Scale the entries from the line containing "Details [tab] (152, 1258)" down to the last entry, both included, and give only those lines, with the request lines repeated unchanged. Multiply every coordinate in the answers by 0.45 and round each result to a whole number, with halves rounding up.

------------------------------------

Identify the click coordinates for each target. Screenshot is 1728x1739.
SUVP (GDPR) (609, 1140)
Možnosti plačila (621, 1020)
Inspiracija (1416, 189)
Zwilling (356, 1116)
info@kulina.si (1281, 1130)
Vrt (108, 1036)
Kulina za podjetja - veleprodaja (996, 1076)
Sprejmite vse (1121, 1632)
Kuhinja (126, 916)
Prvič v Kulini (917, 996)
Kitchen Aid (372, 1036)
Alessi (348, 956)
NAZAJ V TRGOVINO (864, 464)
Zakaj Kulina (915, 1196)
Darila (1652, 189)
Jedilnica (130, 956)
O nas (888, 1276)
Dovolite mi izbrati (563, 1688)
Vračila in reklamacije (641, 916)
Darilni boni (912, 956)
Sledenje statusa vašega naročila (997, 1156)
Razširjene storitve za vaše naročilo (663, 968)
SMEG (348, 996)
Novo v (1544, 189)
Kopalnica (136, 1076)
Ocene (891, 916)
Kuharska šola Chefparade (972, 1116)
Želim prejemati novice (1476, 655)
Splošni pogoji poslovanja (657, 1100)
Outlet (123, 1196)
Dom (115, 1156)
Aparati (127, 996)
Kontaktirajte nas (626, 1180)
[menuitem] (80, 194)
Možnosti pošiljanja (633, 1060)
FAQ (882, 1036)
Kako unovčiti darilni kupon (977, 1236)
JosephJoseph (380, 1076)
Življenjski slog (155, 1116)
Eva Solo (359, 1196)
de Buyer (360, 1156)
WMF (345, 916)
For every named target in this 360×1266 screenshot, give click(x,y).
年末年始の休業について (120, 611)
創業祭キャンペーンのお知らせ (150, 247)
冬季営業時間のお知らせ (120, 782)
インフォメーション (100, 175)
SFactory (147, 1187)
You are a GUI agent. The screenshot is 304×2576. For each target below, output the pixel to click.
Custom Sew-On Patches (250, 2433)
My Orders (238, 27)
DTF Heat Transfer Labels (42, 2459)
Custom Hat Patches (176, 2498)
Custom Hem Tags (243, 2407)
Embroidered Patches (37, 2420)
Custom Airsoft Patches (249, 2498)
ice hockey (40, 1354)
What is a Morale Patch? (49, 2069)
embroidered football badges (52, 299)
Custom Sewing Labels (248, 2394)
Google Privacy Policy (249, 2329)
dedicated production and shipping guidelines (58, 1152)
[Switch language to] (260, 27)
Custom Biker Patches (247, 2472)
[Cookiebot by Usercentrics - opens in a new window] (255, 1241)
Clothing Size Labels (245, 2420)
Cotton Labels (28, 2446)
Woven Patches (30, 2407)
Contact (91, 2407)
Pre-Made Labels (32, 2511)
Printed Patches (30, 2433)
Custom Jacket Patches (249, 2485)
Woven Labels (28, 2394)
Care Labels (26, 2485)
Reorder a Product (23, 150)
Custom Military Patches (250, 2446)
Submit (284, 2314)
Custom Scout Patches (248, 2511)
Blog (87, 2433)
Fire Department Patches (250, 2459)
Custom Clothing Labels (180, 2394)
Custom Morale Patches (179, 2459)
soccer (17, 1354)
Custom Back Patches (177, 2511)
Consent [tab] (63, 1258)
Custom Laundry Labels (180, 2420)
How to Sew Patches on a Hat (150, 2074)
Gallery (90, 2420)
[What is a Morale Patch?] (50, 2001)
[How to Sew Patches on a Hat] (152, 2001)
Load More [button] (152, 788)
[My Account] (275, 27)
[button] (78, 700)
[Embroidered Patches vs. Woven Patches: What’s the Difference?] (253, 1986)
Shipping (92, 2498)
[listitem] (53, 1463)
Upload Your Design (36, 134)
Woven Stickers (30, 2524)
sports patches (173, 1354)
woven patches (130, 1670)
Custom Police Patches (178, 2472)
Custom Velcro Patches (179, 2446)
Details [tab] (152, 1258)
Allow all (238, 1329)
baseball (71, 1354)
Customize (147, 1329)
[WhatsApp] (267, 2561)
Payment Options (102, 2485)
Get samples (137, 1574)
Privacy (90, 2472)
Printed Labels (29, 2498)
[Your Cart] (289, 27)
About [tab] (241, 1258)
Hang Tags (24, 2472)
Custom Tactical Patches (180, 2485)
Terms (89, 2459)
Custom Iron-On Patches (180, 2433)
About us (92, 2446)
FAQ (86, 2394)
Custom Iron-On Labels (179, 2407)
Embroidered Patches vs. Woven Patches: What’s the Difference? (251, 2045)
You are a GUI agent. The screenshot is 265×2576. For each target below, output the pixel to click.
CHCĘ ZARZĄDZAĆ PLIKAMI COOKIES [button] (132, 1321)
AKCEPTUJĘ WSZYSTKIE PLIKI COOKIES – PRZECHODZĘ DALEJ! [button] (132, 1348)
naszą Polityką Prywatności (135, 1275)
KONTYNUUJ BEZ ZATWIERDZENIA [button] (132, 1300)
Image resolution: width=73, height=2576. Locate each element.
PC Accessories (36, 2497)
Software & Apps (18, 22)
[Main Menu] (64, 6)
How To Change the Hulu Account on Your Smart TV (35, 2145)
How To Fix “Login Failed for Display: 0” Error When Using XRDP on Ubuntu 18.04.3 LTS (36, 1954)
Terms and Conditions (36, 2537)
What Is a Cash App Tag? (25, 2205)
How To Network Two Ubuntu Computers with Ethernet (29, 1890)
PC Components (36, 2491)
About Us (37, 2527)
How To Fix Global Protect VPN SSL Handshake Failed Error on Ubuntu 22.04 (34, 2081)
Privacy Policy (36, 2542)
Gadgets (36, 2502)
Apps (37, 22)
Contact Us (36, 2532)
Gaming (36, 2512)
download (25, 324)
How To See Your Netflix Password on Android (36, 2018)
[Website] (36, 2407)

------------------------------------

• **Right answer**
Details [tab] (68, 566)
Allow all (107, 598)
baseball (32, 609)
Customize (66, 598)
[WhatsApp] (120, 1152)
Payment Options (46, 1118)
Get samples (62, 708)
Privacy (41, 1112)
Printed Labels (13, 1124)
[Your Cart] (130, 12)
About [tab] (108, 566)
Hang Tags (11, 1112)
Custom Tactical Patches (81, 1118)
Terms (40, 1107)
Custom Iron-On Patches (81, 1095)
About us (41, 1101)
FAQ (39, 1077)
Custom Iron-On Labels (81, 1083)
Embroidered Patches vs. Woven Patches: What’s the Difference? (113, 920)
You are a GUI agent. The screenshot is 265×2576. For each target below, output the pixel to click.
CHCĘ ZARZĄDZAĆ PLIKAMI COOKIES [button] (59, 594)
AKCEPTUJĘ WSZYSTKIE PLIKI COOKIES – PRZECHODZĘ DALEJ! [button] (59, 607)
naszą Polityką Prywatności (61, 574)
KONTYNUUJ BEZ ZATWIERDZENIA [button] (59, 585)
Image resolution: width=73, height=2576. Locate each element.
PC Accessories (16, 1124)
Software & Apps (8, 10)
[Main Menu] (29, 3)
How To Change the Hulu Account on Your Smart TV (16, 965)
How To Fix “Login Failed for Display: 0” Error When Using XRDP on Ubuntu 18.04.3 LTS (16, 879)
Terms and Conditions (16, 1142)
What Is a Cash App Tag? (11, 992)
How To Network Two Ubuntu Computers with Ethernet (13, 851)
PC Components (16, 1121)
About Us (17, 1137)
How To Fix Global Protect VPN SSL Handshake Failed Error on Ubuntu 22.04 (15, 936)
Privacy Policy (16, 1144)
Gadgets (16, 1126)
Apps (17, 10)
Contact Us (16, 1139)
Gaming (16, 1130)
download (11, 146)
How To See Your Netflix Password on Android (16, 908)
[Website] (16, 1083)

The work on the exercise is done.